The new CEO assumes leadership of the organization at a time when the government is proposing major changes in the structure and administration of the nation's space and defense programs. The new direction will have a direct impact on Aerospace, whose primary customers are the Air Force Space and Missile Systems Center, Air Force Space Command, and the National Reconnaissance Office (NRO). The proposed changes will create a more integrated national security space infrastructure that aligns the Air Force and NRO programs for best use of resources and clearer lines of authority and accountability.
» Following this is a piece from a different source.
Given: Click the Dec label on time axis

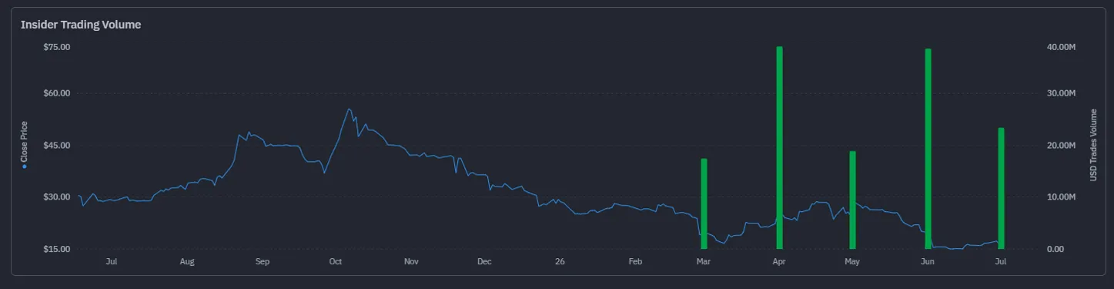Looking at the screenshot, I should (484, 262).
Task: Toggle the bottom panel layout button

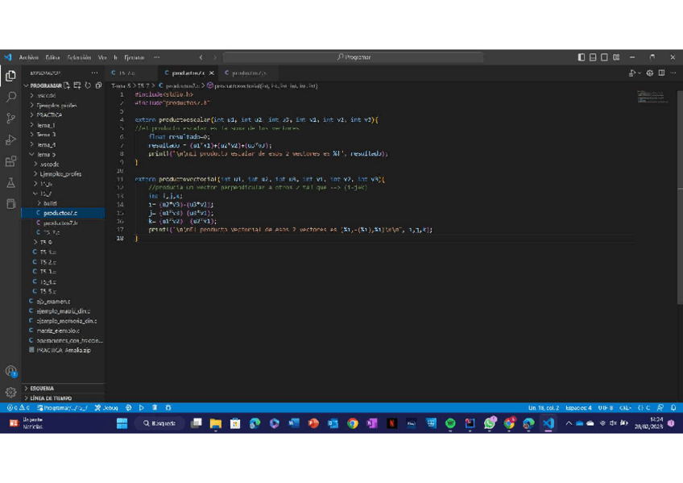Action: pos(593,57)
The challenge to Aerospace, according to Ballhaus, will be determining how the company can best serve the needs of these customers. "Aerospace will play a major role supporting national security space. We have very experienced people in key positions who really understand national security space and the capabilities that support it," Ballhaus said. "Our job is to provide sound technical advice in systems development and acquisition support, launch certification, system-of-systems engineering, process implementation, and technology application. And I think we do all that very well. We continually need to improve our tools to enhance the value we bring to our customers."

Technology investment is one way the corporation provides better tools and better processes for helping customers, Ballhaus said. Some portions of technology investment go to research and development, which he considers to be very important. Ballhaus believes that successful researchers know what to work on to make the greatest contribution; they see a market. "Our market is the NRO, Air Force, and other defense customers. What do they need? What's missing? How can the technology enhance their ability to perform their mission?"
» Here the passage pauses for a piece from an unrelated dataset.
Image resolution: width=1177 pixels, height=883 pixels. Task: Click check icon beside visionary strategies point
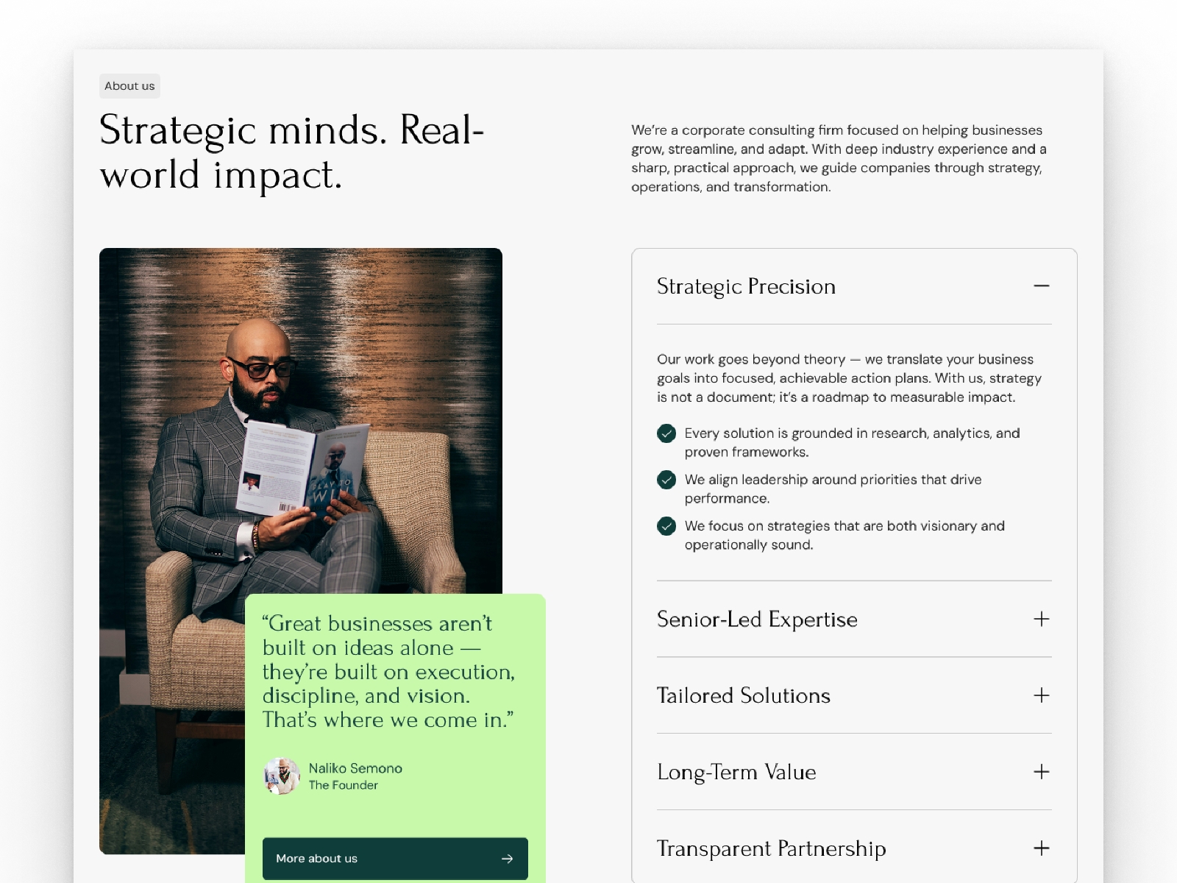666,526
The corporation's value to its customers depends profoundly on the quality of the workforce, Ballhaus said: "The key ingredient of a successful company is its people." He came to Aerospace in part because of the high quality of its technical staff. Attracting talented people, however, is another challenge for the company because today's graduates have many competing career opportunities. "Talented people are attracted to our industry by the excitement of our mission, the opportunity to work on very exciting programs. Aerospace is a tremendous place to work."

He holds high standards of excellence for the workforce, prompted by the company's commitment to bringing value to customers by "solving their seemingly unsolvable problems." People should be technically competent and focused on customer needs and mission success. They should have integrity ("do the right thing when no one will know if you didn't do it"), high ethical standards, and courage of their convictions. They must be accountable.

Although as president and CEO of Aerospace, Ballhaus is now most interested in setting the direction for the corporation to best serve its customers, he clearly found great satisfaction from his early research and continues to take pleasure in sharing it with others. He once tried to explain to a curious passenger sitting beside him on an airplane a sketch he was drawing of a pattern on the wing formed by the sun shining through shock waves as the plane moved at transonic speed and the airflow over the wing reached supersonic speed. After receiving his Ph.D. in engineering in 1971 from the University of California, Berkeley, Ballhaus spent the first eight years of his career as a research scientist in computational aerodynamics with the U.S. Army Air Mobility Research and Development Laboratory and Ames Research Center at Moffett Field, California.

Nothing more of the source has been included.